**Source extract:**
*** Begin section ***

Lynwood Unified’s Return to Limited In-Person Instruction Addresses Learning Challenges, Eases Uncertainty of Community

Three-year-old Bruce Naranjo safely exited his vehicle for a temperature check on Oct. 27 before excitedly walking through the Lindbergh Elementary School entrance to begin his Early Childhood Education program.

Bruce isn’t old enough to understand the significance of attending school during a pandemic, but as Lynwood Unified has reopened its doors to small groups of high-needs students and families, he shares in the renewed optimism felt in the community.

“It’s his first year, so he’s happy to be at school – he comes home to show me his work and tell me about his new friends,” said Virginia Naranjo, Bruce’s mom. “It’s such a different experience for the students to be at school. They miss a lot at home.”

Following the county’s progression to allowing small and specialized groups to return to campuses, Lynwood Unified opened limited slots of ECE at Lindbergh for families of essential workers. Three classrooms are available to students, with 10 per class, for a maximum school capacity of 30.

The District has also restored limited in-person elementary education for RSP students and those in need of speech services. Classrooms are available at nearly all of the District’s 12 elementary school sites.

Sports for Learning, a non-profit organization, provides instruction, outdoor play, and social-emotional learning for ECE pupils, while Think Together will be providing enrichment for K-6 children in the coming weeks.

“Watching our children enter our campuses with smiles on their faces is a thrilling reminder of the need for in-person instruction,” LUSD Superintendent Gudiel R. Crosthwaite said. “This is a small step toward safely reopening schools to serve students through the onsite learning we know they deserve.”

Los Angeles County remains at a tier 1 purple rating on the state’s four-tiered system that ranks the severity of each county. The county would need to advance to tier 2 for a period of two consecutive weeks to consider the process of larger reopening.

*** End section ***

**Your tasks:**
[1] In the Lynwood Unified article, what is the maximum school capacity for the ECE program at Lindbergh?
[2] Return the portion of the Lynwood Unified article between "Sports for Learning, a" and "of larger reopening.", inclusive, copied word for word.
Rely only on the Lynwood Unified article for these tasks.

**Records supplied:**
*** Begin section ***

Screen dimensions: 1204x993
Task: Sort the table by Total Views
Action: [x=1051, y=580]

*** End section ***
*** Begin section ***

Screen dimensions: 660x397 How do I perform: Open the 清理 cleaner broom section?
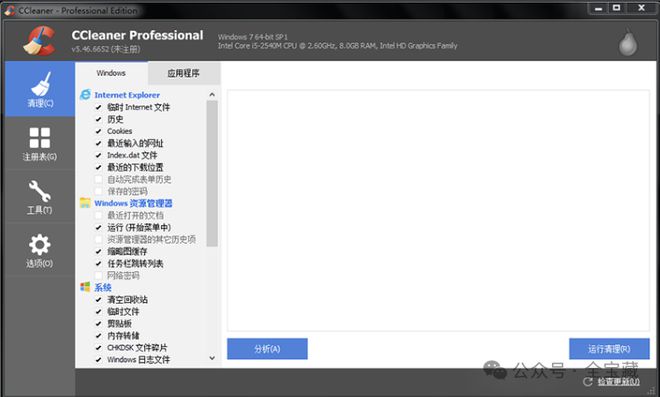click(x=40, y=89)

*** End section ***
*** Begin section ***

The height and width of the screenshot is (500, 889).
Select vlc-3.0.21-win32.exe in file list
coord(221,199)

*** End section ***

**Responses to the tasks:**
[1] 30 students.

[2]
Sports for Learning, a non-profit organization, provides instruction, outdoor play, and social-emotional learning for ECE pupils, while Think Together will be providing enrichment for K-6 children in the coming weeks.

“Watching our children enter our campuses with smiles on their faces is a thrilling reminder of the need for in-person instruction,” LUSD Superintendent Gudiel R. Crosthwaite said. “This is a small step toward safely reopening schools to serve students through the onsite learning we know they deserve.”

Los Angeles County remains at a tier 1 purple rating on the state’s four-tiered system that ranks the severity of each county. The county would need to advance to tier 2 for a period of two consecutive weeks to consider the process of larger reopening.